### Exercise aim
Go through the entries below and print, exactly, the lines starting at the one with "Click the 圖形驗證 section label" and ending at the one with "Task: Click the Datum column header", keeping both ends and no others.

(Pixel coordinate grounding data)
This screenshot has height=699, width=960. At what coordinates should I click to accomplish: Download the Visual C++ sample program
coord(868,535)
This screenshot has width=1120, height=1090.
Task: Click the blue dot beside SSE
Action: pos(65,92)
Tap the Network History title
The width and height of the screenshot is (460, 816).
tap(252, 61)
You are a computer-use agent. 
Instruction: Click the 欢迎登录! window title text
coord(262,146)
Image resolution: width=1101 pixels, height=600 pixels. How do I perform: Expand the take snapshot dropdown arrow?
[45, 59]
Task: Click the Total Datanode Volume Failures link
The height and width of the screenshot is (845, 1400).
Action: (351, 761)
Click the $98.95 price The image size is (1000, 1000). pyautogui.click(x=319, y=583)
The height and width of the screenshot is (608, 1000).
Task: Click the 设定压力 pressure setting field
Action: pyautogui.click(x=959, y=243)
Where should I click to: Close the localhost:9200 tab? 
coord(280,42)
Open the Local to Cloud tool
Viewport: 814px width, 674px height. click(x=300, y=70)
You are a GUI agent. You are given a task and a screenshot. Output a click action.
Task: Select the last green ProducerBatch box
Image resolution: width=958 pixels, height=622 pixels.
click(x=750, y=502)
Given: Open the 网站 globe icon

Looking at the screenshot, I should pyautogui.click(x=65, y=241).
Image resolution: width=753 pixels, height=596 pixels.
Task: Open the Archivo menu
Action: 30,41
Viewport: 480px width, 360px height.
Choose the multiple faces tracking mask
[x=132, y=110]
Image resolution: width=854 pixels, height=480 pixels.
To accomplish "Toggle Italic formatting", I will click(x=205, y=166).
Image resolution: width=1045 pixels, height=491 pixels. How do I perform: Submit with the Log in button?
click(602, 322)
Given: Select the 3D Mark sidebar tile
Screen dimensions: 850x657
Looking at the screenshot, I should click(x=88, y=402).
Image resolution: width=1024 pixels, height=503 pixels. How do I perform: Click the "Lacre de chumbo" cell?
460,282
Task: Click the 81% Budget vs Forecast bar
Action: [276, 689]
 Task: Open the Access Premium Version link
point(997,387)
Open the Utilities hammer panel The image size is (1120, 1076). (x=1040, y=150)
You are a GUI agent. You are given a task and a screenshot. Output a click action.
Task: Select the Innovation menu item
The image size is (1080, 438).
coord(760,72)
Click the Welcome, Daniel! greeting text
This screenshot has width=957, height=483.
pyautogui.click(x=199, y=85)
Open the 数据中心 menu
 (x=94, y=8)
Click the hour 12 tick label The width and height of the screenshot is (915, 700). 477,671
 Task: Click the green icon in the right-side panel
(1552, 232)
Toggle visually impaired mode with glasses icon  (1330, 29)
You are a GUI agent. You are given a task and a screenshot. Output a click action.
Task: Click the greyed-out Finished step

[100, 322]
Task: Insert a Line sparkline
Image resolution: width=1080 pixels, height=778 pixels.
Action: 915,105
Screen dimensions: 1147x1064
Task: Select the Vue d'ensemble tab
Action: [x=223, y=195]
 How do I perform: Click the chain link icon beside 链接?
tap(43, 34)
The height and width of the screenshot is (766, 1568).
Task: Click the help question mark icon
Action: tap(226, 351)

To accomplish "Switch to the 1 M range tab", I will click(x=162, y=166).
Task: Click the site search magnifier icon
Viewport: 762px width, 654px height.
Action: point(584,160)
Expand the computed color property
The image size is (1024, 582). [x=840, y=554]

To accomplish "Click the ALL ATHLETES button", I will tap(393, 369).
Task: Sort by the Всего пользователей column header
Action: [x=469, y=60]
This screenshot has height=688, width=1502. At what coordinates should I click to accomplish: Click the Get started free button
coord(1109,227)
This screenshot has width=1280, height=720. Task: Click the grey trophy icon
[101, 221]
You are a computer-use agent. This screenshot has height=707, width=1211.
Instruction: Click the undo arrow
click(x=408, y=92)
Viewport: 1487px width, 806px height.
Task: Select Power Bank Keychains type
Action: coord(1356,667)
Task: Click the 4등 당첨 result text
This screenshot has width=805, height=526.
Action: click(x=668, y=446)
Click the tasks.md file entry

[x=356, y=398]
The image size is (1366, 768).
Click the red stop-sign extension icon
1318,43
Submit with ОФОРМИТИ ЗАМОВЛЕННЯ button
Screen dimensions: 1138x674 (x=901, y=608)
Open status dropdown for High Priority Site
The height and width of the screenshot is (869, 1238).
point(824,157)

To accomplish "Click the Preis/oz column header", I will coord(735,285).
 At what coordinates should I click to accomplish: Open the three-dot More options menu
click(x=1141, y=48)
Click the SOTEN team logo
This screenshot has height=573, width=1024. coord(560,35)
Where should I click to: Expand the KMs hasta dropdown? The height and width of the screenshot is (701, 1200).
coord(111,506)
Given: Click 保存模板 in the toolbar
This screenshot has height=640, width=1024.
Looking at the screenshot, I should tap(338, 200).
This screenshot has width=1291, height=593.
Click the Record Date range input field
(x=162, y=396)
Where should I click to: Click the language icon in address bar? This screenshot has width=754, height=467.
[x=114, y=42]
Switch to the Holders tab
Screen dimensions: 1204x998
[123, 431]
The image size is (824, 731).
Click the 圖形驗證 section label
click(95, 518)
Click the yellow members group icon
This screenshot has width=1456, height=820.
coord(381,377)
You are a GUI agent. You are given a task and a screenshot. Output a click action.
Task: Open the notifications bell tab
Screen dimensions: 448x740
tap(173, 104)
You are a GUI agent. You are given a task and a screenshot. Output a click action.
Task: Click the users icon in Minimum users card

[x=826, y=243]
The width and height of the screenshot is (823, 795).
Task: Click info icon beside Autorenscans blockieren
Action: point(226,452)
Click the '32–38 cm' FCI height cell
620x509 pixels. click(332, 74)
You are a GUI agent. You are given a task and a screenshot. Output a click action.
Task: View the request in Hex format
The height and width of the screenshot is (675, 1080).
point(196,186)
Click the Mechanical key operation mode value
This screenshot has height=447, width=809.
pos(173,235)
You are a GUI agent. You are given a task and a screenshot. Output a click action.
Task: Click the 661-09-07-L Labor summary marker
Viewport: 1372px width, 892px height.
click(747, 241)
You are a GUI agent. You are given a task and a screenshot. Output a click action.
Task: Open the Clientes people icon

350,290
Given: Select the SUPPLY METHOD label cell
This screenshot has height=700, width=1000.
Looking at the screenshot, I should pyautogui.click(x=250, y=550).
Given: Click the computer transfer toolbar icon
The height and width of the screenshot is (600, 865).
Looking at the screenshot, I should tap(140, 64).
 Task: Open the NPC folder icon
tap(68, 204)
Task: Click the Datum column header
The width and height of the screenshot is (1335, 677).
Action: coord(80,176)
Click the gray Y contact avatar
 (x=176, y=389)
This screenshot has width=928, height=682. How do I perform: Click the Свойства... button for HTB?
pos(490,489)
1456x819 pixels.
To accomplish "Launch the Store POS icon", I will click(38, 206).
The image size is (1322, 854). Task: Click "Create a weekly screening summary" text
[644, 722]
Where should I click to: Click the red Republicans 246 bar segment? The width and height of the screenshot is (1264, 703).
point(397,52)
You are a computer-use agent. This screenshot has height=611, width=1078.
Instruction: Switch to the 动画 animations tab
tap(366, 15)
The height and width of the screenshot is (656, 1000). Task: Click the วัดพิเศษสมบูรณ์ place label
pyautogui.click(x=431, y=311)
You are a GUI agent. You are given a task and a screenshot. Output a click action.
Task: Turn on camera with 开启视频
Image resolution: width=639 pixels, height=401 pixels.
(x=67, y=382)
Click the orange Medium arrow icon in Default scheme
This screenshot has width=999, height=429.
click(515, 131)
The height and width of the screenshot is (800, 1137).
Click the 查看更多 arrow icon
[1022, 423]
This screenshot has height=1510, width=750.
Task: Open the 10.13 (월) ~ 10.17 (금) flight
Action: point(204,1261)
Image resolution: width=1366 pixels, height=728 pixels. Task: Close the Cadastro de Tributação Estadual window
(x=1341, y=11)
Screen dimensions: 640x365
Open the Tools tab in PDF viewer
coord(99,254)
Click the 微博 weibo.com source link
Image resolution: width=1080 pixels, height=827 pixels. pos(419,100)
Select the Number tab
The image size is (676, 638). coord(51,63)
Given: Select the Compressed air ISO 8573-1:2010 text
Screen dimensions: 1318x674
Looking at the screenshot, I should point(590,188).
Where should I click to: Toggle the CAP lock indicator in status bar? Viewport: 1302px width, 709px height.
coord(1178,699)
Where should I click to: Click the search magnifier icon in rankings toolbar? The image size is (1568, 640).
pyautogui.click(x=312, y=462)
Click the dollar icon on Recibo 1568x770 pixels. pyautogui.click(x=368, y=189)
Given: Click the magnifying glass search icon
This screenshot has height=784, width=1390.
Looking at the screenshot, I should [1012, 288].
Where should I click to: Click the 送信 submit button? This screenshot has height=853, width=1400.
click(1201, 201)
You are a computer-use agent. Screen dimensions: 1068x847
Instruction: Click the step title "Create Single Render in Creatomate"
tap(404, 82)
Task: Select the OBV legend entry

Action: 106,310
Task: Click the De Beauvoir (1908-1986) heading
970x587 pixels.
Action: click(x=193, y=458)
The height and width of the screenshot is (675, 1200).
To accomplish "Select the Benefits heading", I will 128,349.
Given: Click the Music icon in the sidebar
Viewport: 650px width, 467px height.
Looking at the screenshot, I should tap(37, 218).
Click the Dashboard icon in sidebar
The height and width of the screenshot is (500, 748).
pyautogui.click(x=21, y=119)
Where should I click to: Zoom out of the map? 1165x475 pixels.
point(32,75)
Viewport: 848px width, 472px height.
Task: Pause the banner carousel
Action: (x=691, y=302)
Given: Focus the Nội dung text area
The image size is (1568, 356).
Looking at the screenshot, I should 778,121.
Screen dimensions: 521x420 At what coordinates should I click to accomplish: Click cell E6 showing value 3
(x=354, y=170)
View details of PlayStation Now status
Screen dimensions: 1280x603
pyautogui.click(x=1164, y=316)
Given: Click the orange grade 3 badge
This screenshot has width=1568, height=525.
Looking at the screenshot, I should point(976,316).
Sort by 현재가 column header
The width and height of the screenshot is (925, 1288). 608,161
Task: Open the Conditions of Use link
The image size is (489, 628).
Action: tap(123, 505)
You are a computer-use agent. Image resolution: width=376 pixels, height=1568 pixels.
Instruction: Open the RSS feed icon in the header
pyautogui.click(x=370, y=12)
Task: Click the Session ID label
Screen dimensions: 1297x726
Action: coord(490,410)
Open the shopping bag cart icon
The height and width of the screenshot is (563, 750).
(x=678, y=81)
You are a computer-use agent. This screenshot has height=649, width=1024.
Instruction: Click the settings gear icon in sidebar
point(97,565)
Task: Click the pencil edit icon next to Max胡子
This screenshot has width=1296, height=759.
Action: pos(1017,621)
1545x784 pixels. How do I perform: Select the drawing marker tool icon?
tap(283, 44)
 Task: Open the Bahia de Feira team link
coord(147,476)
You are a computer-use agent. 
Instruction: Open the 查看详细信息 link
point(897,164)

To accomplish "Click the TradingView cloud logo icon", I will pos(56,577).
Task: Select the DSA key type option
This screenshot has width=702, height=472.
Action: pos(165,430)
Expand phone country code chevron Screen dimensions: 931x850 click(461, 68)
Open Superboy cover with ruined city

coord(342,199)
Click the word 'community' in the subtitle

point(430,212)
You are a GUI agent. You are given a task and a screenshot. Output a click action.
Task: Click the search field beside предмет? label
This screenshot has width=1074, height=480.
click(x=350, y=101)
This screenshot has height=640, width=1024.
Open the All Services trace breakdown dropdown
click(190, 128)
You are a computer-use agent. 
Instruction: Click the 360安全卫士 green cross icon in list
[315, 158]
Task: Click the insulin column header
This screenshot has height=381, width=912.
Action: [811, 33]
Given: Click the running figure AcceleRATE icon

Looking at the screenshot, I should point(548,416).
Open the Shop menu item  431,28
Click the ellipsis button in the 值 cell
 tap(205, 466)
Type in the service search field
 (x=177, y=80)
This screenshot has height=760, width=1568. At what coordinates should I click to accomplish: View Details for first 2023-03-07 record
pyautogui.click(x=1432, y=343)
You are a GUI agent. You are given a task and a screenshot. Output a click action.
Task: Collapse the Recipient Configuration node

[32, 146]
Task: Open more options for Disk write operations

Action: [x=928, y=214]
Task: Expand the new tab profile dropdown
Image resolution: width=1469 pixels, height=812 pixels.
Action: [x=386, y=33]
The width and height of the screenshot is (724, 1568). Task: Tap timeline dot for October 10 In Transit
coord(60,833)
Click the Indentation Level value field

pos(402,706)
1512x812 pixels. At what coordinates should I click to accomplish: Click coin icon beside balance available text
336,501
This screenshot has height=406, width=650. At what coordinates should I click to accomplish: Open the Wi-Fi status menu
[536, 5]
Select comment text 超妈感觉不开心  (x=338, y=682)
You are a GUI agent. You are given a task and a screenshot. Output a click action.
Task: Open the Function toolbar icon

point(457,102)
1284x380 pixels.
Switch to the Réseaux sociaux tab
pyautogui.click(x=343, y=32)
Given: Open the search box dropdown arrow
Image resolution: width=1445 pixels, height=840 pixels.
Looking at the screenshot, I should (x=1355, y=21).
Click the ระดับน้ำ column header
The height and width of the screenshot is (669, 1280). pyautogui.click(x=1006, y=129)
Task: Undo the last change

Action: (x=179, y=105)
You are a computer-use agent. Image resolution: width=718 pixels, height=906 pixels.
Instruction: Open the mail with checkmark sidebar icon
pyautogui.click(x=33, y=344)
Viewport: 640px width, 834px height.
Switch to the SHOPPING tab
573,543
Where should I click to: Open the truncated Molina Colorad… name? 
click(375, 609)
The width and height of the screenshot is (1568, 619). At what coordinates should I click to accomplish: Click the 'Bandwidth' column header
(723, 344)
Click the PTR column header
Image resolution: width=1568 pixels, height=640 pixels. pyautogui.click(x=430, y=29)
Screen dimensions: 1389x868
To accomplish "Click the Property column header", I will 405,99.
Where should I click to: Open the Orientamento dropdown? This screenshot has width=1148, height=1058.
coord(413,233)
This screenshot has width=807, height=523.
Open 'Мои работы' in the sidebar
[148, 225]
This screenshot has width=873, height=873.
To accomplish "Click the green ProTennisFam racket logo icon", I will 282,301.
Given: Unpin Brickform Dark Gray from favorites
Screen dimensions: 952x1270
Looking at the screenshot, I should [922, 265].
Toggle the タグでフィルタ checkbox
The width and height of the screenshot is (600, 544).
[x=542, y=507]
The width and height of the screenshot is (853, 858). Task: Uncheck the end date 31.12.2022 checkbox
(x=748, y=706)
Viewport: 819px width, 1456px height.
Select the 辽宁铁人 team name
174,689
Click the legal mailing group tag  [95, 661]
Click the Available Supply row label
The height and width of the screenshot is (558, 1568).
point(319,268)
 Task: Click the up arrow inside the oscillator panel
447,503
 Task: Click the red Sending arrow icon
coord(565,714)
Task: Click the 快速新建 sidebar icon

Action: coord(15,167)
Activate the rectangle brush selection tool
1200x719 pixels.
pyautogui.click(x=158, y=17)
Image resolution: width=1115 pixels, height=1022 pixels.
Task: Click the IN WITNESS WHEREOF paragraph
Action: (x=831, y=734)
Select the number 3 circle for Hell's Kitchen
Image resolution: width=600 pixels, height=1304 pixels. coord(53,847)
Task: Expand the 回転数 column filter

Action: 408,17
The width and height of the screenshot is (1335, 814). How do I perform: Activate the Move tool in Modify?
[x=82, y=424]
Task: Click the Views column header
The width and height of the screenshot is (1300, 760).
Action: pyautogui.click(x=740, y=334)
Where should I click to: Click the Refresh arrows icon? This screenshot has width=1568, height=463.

### Result for this exercise
Click the 圖形驗證 section label
click(95, 518)
Click the yellow members group icon
This screenshot has width=1456, height=820.
coord(381,377)
You are a GUI agent. You are given a task and a screenshot. Output a click action.
Task: Open the notifications bell tab
Screen dimensions: 448x740
tap(173, 104)
You are a GUI agent. You are given a task and a screenshot. Output a click action.
Task: Click the users icon in Minimum users card

[x=826, y=243]
The width and height of the screenshot is (823, 795).
Task: Click info icon beside Autorenscans blockieren
Action: point(226,452)
Click the '32–38 cm' FCI height cell
620x509 pixels. click(332, 74)
You are a GUI agent. You are given a task and a screenshot. Output a click action.
Task: View the request in Hex format
The height and width of the screenshot is (675, 1080).
point(196,186)
Click the Mechanical key operation mode value
This screenshot has height=447, width=809.
pos(173,235)
You are a GUI agent. You are given a task and a screenshot. Output a click action.
Task: Click the 661-09-07-L Labor summary marker
Viewport: 1372px width, 892px height.
click(747, 241)
You are a GUI agent. You are given a task and a screenshot. Output a click action.
Task: Open the Clientes people icon

350,290
Given: Select the SUPPLY METHOD label cell
This screenshot has height=700, width=1000.
Looking at the screenshot, I should pyautogui.click(x=250, y=550).
Given: Click the computer transfer toolbar icon
The height and width of the screenshot is (600, 865).
Looking at the screenshot, I should tap(140, 64).
 Task: Open the NPC folder icon
tap(68, 204)
Task: Click the Datum column header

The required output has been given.